Now in his seventies, Terry Follis is sure of a place in Victoria’s illustrious history, having started playing for the club as a 15-year-old.
“When I joined Victoria they were playing at what we called ‘Over The Hill’,” he said.
“All the kids in the area were playing cricket, although football would have been the main sport.
“I lived in Princes Street at the time then moved to Darling Avenue, then back to Victoria Street.”
He continued: “The vast majority of my cricket was played at Victoria.
“I played for Lurgan for two or three years. I was playing for them in 1966, the reason I remember the year is because of England winning the World Cup.
“Before I joined Victoria I’d played a wee bit of cricket at school, Lurgan Model. When school ended it was a way to keep on playing sport during the holidays.
“You made life-long friendships and the camaraderie was quite something. Because the club was started from scratch it gave us a real togetherness.
“Some of the boys that were there from the very start were Albert Cunningham, Jackie Denver, Ambrose Wilson and Sammy Malcolm.
“I started playing at about 15 and I was playing right up until two years ago, from 15 until I was 70.
“When I finished playing I was only playing a couple of games a year for the seconds or thirds.”
Terry added: “It wasn’t just about the cricket, it was about the camaraderie. We used to have tours down to Dublin and over to Isle of Man. Those were always very memorable. You always got a few boys going along who didn’t play cricket, but identified with Victoria.

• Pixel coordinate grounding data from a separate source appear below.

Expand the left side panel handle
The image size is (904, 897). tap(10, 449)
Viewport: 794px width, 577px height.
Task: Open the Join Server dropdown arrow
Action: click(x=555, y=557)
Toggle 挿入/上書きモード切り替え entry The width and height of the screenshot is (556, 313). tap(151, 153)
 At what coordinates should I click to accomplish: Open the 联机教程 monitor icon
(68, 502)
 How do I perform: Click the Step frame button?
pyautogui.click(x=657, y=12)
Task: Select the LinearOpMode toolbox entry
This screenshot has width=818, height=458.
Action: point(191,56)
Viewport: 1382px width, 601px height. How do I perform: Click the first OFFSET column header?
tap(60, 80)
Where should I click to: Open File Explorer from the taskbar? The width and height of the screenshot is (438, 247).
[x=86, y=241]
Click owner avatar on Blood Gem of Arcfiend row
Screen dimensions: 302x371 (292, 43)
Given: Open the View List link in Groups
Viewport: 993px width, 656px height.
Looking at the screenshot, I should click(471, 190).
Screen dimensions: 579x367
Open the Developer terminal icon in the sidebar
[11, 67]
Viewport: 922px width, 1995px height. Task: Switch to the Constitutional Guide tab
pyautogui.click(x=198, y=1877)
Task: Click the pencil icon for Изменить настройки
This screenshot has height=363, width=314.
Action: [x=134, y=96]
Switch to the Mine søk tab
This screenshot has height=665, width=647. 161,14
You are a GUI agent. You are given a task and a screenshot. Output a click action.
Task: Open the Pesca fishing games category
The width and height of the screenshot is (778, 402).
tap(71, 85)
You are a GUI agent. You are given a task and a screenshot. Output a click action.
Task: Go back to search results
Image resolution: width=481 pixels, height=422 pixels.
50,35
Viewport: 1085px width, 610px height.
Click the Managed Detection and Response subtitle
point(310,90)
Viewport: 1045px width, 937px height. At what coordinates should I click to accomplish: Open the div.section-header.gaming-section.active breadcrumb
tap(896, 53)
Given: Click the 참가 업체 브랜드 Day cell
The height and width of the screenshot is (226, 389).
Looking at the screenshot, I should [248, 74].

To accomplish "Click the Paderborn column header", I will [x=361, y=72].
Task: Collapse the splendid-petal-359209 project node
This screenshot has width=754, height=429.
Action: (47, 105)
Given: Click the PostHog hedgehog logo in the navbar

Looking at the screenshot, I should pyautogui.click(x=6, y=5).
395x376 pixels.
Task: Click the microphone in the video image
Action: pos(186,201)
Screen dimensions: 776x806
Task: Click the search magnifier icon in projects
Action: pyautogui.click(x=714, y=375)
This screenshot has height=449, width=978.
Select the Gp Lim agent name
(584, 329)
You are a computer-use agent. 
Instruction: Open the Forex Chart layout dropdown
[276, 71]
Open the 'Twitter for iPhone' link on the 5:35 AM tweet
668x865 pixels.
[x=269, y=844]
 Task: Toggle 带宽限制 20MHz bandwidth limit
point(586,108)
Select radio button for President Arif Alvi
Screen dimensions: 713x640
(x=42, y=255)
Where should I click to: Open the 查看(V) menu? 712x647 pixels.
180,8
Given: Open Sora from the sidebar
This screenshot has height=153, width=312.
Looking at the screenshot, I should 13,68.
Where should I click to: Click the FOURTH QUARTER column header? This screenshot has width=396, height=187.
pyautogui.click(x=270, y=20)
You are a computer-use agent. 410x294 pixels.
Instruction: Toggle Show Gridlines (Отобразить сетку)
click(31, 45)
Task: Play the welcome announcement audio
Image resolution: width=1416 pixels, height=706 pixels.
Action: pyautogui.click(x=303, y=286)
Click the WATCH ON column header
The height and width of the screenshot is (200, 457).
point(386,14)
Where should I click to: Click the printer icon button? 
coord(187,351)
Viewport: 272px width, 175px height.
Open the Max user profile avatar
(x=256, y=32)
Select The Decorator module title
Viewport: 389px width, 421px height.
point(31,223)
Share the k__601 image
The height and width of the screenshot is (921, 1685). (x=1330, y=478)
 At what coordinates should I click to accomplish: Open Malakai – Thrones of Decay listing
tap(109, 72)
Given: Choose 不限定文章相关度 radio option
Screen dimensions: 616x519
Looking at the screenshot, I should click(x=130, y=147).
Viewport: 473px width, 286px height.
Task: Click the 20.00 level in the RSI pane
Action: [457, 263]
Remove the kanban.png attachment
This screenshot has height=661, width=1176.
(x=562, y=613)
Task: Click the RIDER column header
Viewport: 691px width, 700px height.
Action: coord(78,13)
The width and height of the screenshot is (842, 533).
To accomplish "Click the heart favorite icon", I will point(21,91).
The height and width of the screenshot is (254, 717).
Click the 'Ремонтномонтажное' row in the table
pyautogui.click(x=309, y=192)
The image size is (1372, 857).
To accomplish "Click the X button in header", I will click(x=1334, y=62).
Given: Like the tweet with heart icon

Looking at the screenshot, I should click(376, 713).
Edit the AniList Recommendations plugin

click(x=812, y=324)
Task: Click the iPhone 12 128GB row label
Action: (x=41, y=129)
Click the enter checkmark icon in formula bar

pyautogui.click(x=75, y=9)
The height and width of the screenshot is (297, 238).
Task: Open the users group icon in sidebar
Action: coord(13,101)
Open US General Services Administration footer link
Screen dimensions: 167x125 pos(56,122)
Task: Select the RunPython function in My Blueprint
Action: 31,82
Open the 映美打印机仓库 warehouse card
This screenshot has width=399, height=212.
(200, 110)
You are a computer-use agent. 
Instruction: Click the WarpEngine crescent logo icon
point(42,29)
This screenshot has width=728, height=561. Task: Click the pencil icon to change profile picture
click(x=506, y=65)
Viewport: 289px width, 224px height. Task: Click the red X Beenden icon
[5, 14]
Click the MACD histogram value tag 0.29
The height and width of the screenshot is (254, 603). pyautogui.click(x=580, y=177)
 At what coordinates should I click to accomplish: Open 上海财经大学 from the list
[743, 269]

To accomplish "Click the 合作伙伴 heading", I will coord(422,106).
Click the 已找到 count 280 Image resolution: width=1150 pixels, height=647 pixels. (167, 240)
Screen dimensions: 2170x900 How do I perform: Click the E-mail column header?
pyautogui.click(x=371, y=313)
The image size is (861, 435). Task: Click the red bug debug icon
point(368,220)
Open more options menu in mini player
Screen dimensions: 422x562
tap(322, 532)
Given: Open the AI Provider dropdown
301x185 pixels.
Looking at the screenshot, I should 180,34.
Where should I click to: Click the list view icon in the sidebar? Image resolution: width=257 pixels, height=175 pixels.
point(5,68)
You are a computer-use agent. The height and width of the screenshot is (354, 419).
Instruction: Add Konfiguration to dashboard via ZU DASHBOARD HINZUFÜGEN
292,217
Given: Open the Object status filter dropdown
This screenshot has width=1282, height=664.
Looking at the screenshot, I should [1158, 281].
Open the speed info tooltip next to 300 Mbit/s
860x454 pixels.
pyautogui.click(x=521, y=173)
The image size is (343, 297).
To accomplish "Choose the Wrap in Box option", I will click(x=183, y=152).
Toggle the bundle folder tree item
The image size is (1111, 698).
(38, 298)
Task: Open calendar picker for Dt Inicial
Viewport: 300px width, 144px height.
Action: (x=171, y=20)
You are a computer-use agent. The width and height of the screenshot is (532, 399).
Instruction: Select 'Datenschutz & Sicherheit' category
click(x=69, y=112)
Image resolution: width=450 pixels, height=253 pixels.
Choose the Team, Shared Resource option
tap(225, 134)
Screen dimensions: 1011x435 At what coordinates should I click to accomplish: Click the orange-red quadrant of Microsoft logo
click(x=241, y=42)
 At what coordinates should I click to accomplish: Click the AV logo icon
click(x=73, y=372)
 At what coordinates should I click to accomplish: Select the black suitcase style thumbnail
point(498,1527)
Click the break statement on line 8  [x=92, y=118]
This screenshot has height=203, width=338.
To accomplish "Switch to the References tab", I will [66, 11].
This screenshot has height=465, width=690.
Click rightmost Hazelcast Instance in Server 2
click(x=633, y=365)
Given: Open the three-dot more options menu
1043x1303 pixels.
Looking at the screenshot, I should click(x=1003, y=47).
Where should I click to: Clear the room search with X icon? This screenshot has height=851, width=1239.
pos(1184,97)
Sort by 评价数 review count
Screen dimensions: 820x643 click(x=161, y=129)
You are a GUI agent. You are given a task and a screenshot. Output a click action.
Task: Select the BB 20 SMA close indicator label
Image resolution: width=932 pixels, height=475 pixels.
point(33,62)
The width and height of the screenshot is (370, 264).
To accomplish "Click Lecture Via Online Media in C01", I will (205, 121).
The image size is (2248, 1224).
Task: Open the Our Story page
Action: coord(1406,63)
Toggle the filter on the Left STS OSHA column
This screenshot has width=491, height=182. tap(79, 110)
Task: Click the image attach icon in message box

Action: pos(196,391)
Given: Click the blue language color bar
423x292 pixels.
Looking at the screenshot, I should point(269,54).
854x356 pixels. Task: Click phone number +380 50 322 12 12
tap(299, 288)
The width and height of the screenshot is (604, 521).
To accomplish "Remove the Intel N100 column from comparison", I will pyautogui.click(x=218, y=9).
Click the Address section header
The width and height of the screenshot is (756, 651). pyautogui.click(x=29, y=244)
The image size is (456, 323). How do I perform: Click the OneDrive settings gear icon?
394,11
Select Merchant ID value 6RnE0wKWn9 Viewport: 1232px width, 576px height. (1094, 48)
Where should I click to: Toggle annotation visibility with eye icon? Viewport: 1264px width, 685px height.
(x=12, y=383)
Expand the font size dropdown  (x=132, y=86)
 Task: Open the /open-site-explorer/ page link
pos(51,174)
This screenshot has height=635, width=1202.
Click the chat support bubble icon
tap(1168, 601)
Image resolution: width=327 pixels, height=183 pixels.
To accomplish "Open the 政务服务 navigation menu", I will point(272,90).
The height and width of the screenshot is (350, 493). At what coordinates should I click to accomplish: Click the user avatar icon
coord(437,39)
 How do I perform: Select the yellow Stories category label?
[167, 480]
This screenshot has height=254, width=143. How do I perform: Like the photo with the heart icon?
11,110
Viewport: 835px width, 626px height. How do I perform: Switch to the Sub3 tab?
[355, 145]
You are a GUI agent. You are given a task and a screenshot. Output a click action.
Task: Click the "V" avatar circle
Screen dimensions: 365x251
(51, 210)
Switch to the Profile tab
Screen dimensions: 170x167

“It’s great to see the way the club has progressed. We started with one team and now we’ve got three. It’s an amazing achievement that we can put three teams out when other, more senior clubs are struggling to get one or two.”
Summing up Victoria, Terry said: “What we lack in ability, we make up in camaraderie, enthusisasm and a determination to win games.
“This might have come from having a few players from a footballing background.”
When asked if Terry would answer the call in forthcoming seasons if he was needed to pull on the pads again, he said: “We’ll cross that bridge when we come to it.”
Batsman Terry’s two best knocks for the club came against Templepatrick and Newry and Mourne. On both occasions he scored 102 not out.
Terry is also a bit fan of Glenavon. He is a member of Triangle Supporters Club and has followed the Lurgan Blues for as long as he’s been playing cricket.
Terry, who lives in Cherryville Park, is married to Edna and they have two children - Mark and Lynn.